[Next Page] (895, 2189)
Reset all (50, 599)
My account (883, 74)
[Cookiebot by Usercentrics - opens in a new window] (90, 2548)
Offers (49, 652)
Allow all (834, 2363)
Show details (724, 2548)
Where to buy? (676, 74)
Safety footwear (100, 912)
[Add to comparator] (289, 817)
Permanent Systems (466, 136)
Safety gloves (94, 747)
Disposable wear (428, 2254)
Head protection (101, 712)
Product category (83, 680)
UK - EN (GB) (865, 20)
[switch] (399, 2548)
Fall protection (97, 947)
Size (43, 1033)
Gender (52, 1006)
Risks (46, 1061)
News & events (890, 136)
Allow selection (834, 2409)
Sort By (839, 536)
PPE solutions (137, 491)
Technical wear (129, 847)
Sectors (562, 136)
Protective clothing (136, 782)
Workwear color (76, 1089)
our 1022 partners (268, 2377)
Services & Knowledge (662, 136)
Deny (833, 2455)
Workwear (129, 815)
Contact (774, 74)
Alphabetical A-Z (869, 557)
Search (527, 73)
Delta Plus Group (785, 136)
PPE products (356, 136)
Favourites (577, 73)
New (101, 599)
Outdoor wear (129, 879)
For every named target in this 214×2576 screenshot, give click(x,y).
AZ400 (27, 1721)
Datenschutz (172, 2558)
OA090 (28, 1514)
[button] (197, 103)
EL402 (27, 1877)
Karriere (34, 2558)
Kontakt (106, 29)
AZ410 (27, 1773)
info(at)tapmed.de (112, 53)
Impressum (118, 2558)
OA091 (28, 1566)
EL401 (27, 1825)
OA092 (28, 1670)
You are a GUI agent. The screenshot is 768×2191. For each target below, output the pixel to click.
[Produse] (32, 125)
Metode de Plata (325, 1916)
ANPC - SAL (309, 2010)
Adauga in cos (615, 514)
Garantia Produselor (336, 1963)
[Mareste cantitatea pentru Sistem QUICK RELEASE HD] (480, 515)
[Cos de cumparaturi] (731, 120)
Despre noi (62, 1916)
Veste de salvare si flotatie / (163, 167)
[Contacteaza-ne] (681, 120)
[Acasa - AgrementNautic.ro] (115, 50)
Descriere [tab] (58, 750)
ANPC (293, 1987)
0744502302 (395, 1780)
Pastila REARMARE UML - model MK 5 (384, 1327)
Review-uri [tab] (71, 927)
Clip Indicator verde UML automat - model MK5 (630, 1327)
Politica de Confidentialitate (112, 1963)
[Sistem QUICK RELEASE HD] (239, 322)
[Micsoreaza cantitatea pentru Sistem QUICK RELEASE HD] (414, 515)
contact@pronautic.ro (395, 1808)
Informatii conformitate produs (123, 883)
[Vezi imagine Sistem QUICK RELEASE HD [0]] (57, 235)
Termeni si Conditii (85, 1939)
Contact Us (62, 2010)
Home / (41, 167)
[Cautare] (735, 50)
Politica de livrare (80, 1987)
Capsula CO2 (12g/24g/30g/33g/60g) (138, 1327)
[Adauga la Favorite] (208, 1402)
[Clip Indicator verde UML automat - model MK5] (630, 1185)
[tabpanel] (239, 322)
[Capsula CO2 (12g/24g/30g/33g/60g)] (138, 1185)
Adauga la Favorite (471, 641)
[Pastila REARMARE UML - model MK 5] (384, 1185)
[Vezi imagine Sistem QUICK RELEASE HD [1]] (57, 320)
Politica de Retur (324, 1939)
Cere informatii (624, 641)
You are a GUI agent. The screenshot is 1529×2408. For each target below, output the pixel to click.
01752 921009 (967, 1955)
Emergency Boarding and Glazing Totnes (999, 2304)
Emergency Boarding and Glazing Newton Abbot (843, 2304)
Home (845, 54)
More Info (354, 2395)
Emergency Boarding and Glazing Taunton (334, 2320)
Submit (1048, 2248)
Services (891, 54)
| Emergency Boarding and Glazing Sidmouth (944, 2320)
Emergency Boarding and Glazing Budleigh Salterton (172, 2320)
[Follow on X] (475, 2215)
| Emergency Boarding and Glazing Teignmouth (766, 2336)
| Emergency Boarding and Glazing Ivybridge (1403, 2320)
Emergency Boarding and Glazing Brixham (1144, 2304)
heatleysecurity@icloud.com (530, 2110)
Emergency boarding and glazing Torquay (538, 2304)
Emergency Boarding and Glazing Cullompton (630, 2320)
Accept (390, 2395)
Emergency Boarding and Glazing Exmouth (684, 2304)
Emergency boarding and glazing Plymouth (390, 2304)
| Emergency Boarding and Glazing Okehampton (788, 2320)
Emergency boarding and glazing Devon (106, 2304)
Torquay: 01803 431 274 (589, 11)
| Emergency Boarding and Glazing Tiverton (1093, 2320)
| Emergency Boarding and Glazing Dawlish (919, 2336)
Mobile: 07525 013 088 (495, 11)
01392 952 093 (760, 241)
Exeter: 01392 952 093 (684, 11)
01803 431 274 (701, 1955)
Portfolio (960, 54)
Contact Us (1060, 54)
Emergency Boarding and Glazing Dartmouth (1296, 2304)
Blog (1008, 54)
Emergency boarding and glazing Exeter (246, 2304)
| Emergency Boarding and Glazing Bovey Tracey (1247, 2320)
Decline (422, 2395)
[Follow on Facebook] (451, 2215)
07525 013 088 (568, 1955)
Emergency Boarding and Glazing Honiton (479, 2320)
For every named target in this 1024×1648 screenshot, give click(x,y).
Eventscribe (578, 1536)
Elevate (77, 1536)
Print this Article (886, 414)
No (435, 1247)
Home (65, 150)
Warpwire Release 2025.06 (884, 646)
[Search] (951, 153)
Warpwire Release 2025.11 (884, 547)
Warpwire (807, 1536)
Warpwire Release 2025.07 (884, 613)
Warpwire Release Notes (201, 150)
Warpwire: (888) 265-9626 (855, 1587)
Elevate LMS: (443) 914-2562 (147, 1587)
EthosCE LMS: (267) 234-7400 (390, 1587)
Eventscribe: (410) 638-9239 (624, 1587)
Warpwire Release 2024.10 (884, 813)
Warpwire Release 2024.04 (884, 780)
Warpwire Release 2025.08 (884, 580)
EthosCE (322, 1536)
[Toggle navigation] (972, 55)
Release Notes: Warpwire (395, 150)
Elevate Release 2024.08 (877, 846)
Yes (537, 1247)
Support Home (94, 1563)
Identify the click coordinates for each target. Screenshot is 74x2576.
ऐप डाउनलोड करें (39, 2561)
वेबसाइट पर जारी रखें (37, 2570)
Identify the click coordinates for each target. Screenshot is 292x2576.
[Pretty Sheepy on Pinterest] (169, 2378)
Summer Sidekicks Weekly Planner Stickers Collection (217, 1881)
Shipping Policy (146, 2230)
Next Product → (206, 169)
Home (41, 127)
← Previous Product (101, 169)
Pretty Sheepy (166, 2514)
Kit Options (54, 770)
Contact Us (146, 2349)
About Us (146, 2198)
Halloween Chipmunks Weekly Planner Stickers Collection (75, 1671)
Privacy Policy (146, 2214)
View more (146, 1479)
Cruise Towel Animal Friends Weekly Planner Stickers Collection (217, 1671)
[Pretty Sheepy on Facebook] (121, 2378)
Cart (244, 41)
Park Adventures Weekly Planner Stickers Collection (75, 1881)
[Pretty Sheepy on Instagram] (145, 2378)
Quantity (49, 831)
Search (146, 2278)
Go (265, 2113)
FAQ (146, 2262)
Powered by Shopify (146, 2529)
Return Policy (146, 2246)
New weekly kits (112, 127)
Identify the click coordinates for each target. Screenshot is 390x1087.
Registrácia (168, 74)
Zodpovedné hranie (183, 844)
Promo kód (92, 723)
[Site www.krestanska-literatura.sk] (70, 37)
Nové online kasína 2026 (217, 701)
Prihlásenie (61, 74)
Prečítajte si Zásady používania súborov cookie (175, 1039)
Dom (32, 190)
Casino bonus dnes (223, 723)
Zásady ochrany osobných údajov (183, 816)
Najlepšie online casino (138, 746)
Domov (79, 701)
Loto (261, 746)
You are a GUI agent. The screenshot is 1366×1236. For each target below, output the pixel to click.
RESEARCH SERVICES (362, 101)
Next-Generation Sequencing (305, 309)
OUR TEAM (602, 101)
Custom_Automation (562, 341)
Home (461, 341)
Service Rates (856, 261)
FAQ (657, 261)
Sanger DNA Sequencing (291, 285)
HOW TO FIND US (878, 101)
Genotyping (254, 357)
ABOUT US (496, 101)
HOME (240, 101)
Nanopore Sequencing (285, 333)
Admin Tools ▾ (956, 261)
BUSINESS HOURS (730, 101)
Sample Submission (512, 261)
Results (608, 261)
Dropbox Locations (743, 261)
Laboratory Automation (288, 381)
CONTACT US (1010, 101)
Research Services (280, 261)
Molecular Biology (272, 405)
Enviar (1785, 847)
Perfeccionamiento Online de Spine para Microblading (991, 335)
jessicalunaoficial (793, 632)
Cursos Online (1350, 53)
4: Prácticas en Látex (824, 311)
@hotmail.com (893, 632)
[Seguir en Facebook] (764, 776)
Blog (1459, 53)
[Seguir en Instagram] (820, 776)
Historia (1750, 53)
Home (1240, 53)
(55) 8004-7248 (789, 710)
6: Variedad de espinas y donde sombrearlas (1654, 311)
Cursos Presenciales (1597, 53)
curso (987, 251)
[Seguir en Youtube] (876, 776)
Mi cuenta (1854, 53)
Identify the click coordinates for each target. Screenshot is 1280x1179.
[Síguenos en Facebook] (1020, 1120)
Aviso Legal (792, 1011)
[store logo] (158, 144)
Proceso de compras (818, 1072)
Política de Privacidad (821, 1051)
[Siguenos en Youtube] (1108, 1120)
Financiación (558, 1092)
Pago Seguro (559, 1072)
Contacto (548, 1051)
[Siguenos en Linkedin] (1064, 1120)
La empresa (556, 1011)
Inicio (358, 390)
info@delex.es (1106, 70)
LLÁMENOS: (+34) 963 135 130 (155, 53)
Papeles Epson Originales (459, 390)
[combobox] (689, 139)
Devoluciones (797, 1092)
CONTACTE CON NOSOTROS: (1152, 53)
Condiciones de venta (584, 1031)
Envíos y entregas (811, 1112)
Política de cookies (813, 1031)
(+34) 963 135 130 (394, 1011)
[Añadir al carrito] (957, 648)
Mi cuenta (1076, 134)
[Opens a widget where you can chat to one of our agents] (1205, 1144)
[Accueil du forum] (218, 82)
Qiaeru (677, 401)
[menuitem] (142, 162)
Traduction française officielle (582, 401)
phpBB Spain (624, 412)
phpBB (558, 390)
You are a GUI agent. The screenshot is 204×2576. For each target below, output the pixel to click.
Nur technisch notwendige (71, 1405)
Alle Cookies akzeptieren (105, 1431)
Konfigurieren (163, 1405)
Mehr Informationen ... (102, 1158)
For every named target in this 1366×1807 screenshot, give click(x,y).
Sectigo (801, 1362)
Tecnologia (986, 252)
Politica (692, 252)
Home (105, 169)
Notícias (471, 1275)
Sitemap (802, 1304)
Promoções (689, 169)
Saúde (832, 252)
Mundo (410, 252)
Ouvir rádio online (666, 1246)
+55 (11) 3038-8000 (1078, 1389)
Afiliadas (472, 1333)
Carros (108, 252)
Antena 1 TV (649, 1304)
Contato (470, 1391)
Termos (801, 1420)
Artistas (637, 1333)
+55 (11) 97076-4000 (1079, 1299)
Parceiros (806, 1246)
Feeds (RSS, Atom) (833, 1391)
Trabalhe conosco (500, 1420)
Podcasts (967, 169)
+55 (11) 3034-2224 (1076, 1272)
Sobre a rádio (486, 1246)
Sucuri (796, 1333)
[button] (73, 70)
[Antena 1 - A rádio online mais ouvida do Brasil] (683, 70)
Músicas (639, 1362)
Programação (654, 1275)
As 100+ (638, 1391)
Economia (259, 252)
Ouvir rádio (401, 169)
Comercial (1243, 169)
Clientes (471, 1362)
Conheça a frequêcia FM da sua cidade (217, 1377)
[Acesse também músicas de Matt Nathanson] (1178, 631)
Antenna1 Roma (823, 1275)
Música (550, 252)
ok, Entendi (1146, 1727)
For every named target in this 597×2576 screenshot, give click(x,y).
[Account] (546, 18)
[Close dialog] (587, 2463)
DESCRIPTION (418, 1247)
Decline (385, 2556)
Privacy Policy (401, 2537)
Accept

# # #

→ **Activity**:
Wherever the string "named" occurs in the listing, return the line it sits on.

→ **Output of the exercise**:
For every named target in this 214×2576 screenshot, give click(x,y).
For every named target in this 1024×1648 screenshot, give click(x,y).
For every named target in this 1366×1807 screenshot, give click(x,y).
For every named target in this 597×2576 screenshot, give click(x,y).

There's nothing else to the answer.